EXERCISE OBJECTIVE: Please show every line in the entries below that contains the string "size". Case counts.

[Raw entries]

-*-

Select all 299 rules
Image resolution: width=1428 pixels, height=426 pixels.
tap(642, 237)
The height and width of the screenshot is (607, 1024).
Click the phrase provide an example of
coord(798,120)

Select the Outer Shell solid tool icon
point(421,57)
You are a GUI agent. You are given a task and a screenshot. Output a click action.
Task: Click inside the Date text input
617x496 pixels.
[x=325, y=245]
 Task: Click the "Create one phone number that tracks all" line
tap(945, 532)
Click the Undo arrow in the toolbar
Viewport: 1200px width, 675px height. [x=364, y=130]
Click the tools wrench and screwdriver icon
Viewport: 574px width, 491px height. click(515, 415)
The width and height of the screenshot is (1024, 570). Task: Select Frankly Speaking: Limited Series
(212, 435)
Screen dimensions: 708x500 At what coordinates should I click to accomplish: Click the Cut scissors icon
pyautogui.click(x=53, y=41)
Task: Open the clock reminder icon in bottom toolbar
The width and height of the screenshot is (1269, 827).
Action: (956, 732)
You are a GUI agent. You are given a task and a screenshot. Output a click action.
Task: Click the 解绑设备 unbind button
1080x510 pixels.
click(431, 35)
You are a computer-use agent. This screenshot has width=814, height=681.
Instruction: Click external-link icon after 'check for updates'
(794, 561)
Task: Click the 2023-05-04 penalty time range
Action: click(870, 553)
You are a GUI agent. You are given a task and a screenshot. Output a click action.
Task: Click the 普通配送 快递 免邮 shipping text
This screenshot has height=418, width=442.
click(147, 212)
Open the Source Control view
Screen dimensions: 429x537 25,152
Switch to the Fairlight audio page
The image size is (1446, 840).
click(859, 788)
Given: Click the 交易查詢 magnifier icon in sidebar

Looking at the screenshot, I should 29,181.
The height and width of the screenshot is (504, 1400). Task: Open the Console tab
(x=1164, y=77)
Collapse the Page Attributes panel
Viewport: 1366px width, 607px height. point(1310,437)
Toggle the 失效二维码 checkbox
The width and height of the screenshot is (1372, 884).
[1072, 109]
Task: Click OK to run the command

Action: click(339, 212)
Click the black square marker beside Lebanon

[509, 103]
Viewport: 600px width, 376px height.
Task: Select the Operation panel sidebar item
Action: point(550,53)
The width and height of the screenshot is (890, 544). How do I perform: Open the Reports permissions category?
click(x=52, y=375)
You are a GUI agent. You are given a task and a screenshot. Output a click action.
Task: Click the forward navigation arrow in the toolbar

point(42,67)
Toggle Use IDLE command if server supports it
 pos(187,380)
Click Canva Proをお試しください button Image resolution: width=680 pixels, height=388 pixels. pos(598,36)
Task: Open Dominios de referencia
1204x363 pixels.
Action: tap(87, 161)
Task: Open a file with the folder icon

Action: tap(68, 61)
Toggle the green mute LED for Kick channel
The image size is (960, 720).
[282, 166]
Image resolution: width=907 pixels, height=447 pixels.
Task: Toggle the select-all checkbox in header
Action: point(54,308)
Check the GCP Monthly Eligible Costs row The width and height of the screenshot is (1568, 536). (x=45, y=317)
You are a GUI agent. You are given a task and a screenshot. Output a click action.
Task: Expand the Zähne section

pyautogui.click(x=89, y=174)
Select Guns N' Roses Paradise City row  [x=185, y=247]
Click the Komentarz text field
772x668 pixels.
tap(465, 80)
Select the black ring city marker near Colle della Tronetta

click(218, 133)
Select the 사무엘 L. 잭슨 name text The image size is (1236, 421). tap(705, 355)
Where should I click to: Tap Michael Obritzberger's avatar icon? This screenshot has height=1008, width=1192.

-*-

EXERCISE RESULT:
The image size is (1446, 840).
The image size is (960, 720).
Select the 사무엘 L. 잭슨 name text The image size is (1236, 421). tap(705, 355)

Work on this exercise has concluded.